The Crewe factory will undergo a ‘fundamental reinvention’ to ‘helps secure Bentley’s future for the next generation of products and colleagues’
This image shows how Bentley plans to convert the Crewe plant into an EV-specialist hub
Plans to invest in Crewe factory for an EV future
New Bentley chairman and CEO Dr Frank-Steffen Walliser, who joined the company from German performance car firm Porsche said: ‘Four years almost to the day that Bentley initially outlined its Beyond100 strategy, we adapt to today’s economic, market and legislative environment to initiate a major transformative phase for tomorrow.
‘Beyond100+ becomes our guiding light as we extend our ambitions beyond 2030, while maintaining our aim of a decarbonised future, including offering only fully electric cars from 2035, and reinforcing our credentials as the British creator of extraordinary cars for over a century and beyond.’
He said the new strategy also ‘endures a fundamental reinvention of the Crewe manufacturing infrastructure, and helps secure Bentley’s future at Crewe for the next generation of products and colleagues.’
Bentley said the company has already made ‘enormous strides’ in reinventing the historic Crewe site, to create an industry-leading green certified carbon neutral facility.

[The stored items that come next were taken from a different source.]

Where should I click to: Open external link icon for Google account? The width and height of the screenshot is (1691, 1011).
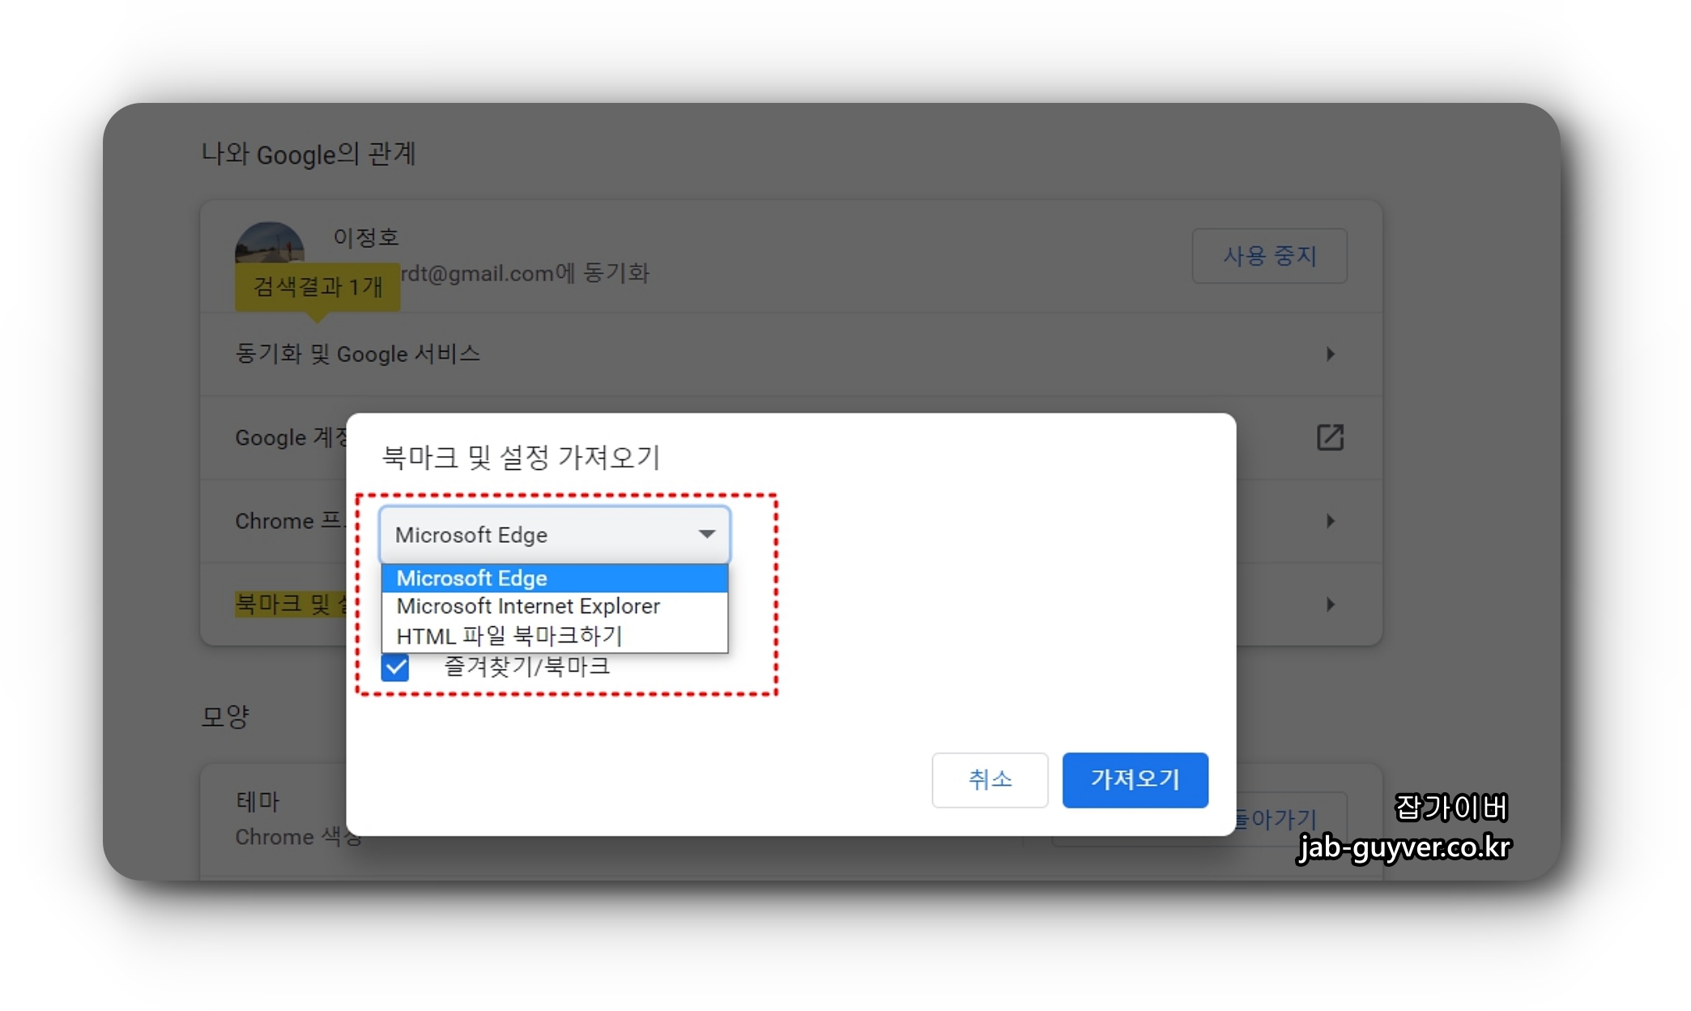click(1329, 437)
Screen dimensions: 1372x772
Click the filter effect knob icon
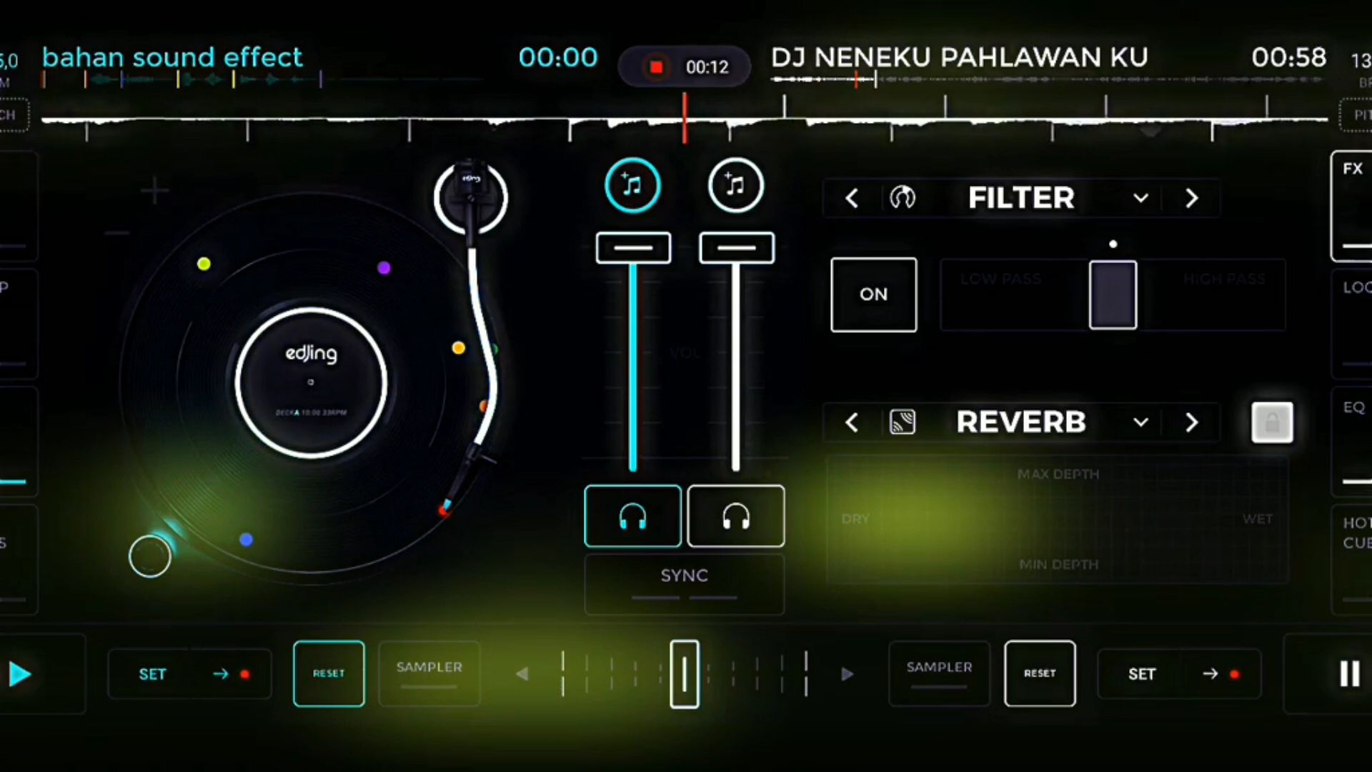pos(902,198)
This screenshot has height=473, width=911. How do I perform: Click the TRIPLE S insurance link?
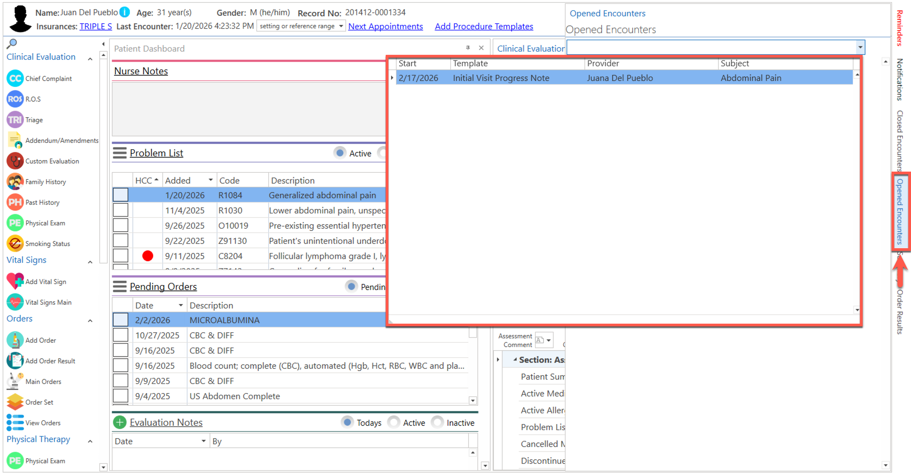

It is now focussed on ‘building a “Dream Factory” for an electric future’. The largest self-funded site investment programme in Bentley’s 105-year history includes a new state-of-the-art design centre, paint shop and electric-car assembly line.
This will transform the 85-year-old site ‘for a new age of electrification and a new benchmark in next generation, digital, flexible and high-value manufacturing operations’.